Westminster Attack: Security Services Face Big Investigation into How Attacker Slipped Through Net

Sources close to Parliament's Intelligence and Security Committee told The Independent there would likely be a "big investigation" into whether the 52-year-old killer should have been better monitored after it emerged he was known to agents.

They added that there would be a particular focus on whether lessons have been learnt from errors found in the way security services operated in the run up to the brutal murder of Fusilier Lee Rigby in 2013.

Concerns were also raised as to whether parliamentary security is adequately staffed, following a sizeable drop in the number of firearm-trained officers employed by the Metropolitan Police.

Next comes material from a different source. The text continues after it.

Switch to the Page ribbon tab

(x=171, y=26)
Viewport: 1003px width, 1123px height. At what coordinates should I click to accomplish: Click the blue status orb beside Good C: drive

It was reported that the officer who shot Masood, ending his rampage, was actually Defense Secretary Michael Fallon's personal bodyguard, who was only on the scene coincidentally.

Theresa May told MPs in the Commons on Thursday that while Masood was known to security services, his case was historic and that officers did not believe him to be "part of the current intelligence picture".

Later in the day Home Secretary Amber Rudd said it would be wrong to say there had been an intelligence failure.

However, an official close to the ISC said: "[Masood] had at one point been looked at by the intelligence and security services, but obviously it had gone dormant. That sometimes happens with these cases.

"There is going to be a big investigation on this. It is always a worry for the intelligence and security services, when it comes to dropping cases, but they can't follow them all up," he added.

"At the end of the day they have to take a decision on each one, and they will now want a proper investigation of who knew what and when."